Das Lessinghaus

Das Museum des Lessinghauses erzählt die Geschichte
Gotthold Ephraim Lessings (1729 - 1781) in Wolfenbüttel
(1770 - 1781). Es stellt die letzten Jahre seines Schaffens
in den Kontext seines Lebens wie seiner Zeit. Als Lessing
von Herzog Carl I. von Braunschweig-Wolfenbüttel 1770
an die herzogliche Bibliothek berufen wurde, war er bereits
ein berühmter Mann: als Dichter, Kritiker, Dramaturg
und Gelehrter. In Wolfenbüttel vollendete Lessing das
bürgerliche Trauerspiel "Emilia Galotti".
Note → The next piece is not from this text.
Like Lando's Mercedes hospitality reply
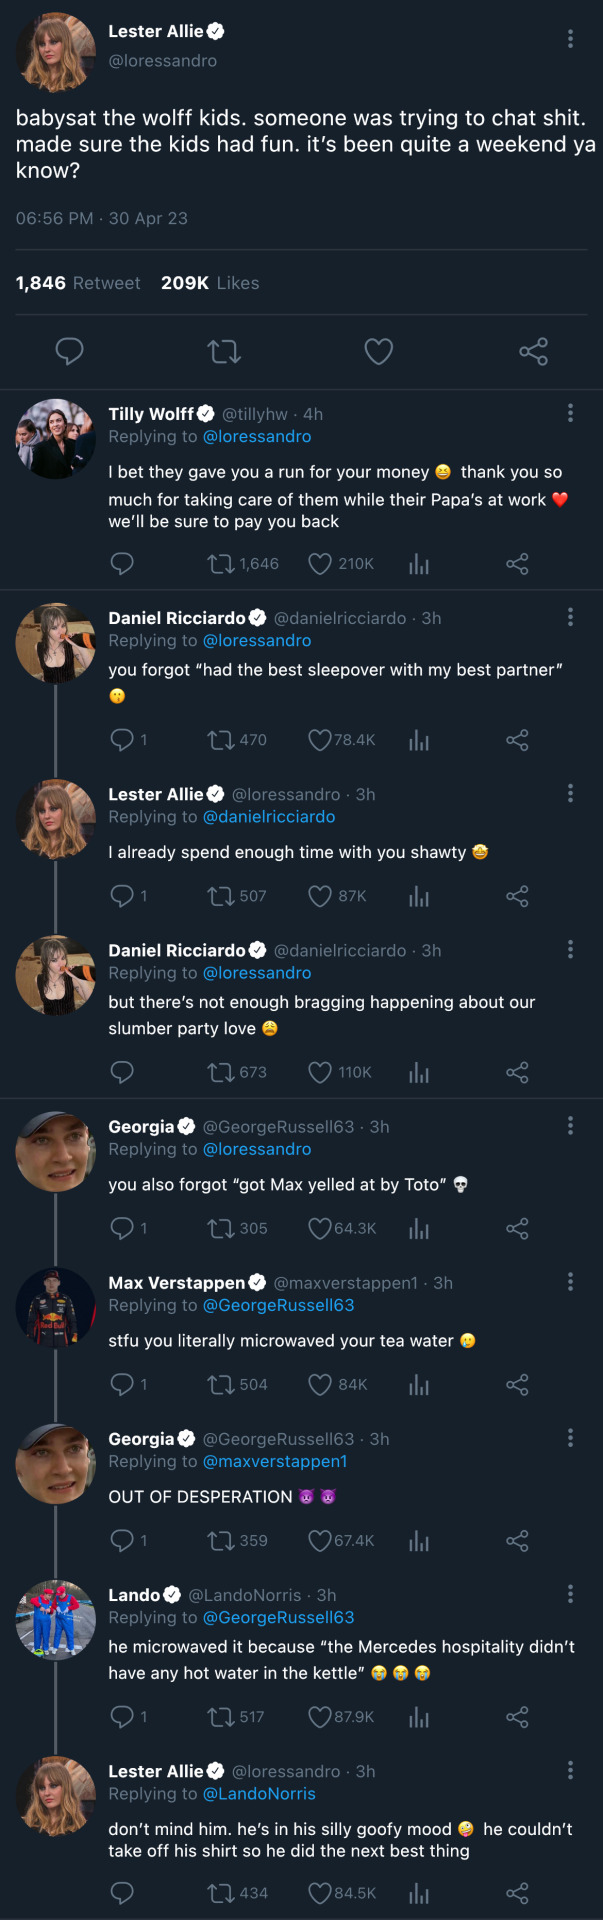The width and height of the screenshot is (603, 1920). click(x=320, y=1717)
Um die Bibliothek einer breiteren Öffentlichkeit bekannt
zu machen, gründete Lessing 1773 eine eigene Zeitschrift:
"Zur Geschichte und Litteratur. Aus den Schätzen
der Herzoglichen Bibliothek zu Wolfenbüttel".
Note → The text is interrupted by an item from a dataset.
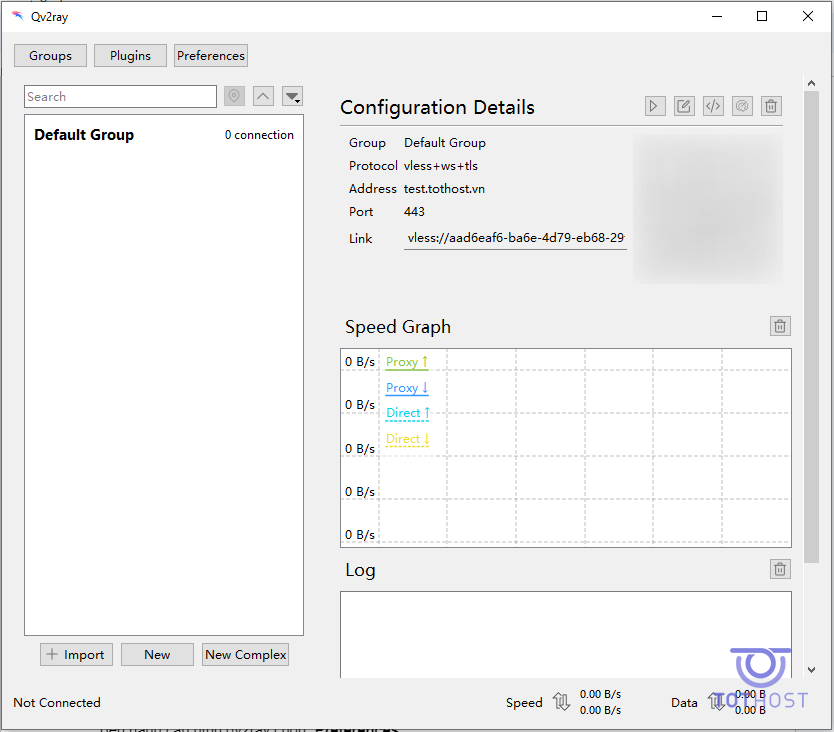Click the vless share link field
Im Winter 1777 bezog Lessing mit seiner schwangeren Frau
Eva König das Lessinghaus. An Weihnachten wurde ihr
gemeinsamer Sohn geboren, der bald darauf verstarb. Eva
Lessing starb wenig später, am 10. Januar 1778. Fortan
arbeitete Lessing in dem Sterbezimmer seiner Frau. Hier
schrieb er das Drama "Nathan der Weise".